>>>

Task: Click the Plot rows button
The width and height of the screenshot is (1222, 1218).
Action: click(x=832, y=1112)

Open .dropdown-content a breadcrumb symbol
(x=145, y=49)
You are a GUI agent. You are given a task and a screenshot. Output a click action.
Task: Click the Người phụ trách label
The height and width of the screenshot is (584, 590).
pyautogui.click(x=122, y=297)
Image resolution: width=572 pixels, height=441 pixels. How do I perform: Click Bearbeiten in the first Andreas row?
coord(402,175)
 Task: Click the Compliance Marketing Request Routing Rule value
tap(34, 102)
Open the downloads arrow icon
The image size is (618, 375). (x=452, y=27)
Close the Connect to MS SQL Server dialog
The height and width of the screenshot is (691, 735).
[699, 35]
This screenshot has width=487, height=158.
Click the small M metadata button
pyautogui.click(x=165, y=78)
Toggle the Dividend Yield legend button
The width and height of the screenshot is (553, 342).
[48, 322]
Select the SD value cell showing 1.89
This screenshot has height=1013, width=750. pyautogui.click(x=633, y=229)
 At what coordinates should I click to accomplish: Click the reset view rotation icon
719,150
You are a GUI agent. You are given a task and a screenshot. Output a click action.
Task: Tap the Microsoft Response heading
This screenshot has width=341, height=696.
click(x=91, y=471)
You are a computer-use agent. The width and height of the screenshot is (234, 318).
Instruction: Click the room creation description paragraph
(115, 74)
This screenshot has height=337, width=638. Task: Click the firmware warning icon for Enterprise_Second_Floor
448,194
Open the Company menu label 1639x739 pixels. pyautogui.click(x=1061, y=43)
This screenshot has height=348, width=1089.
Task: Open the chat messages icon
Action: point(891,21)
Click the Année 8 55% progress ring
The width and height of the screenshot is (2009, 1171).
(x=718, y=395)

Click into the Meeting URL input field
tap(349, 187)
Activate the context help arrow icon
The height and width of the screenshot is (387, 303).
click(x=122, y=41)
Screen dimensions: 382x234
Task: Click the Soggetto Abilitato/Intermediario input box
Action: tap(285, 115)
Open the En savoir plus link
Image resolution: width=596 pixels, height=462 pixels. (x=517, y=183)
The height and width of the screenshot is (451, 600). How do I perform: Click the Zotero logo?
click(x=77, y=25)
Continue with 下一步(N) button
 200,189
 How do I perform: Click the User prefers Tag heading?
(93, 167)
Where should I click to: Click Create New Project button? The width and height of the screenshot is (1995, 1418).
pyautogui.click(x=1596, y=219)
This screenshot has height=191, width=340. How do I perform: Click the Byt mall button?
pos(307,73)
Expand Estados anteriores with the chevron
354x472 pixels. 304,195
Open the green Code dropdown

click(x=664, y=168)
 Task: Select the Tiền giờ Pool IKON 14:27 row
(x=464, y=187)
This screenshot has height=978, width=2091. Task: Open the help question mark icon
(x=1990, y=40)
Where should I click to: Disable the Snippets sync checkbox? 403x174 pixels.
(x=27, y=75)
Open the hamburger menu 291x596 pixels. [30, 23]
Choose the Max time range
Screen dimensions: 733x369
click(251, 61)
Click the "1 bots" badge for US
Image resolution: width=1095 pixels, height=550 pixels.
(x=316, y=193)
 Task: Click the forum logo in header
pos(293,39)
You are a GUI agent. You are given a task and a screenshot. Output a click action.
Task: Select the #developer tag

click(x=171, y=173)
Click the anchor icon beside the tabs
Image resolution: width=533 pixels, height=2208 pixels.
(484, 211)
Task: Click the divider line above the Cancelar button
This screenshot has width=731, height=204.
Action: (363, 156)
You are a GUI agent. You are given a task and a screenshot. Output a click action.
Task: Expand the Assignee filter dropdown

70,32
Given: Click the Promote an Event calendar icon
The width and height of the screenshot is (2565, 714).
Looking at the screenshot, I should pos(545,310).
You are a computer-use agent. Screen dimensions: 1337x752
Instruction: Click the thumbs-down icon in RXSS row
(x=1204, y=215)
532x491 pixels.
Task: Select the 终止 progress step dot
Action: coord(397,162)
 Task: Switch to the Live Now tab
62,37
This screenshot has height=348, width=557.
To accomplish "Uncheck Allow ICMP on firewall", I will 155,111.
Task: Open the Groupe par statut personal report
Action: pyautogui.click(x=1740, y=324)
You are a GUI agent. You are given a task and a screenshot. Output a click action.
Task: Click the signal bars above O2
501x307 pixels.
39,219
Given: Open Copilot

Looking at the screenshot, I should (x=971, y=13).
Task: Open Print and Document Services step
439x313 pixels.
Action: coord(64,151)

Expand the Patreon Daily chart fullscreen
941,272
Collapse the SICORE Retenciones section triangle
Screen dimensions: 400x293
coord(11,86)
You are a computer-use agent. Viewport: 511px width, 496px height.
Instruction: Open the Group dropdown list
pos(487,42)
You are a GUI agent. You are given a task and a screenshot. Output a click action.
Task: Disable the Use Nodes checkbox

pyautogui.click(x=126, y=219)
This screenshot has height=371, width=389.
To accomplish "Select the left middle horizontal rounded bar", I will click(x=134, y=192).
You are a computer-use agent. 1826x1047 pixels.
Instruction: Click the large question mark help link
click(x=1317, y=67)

<<<

-- Requirements --
How many lines in the listing above contain the string "value", counting uppercase and lowercase letters as different? Reply with the number alone.

-- Complete response --
2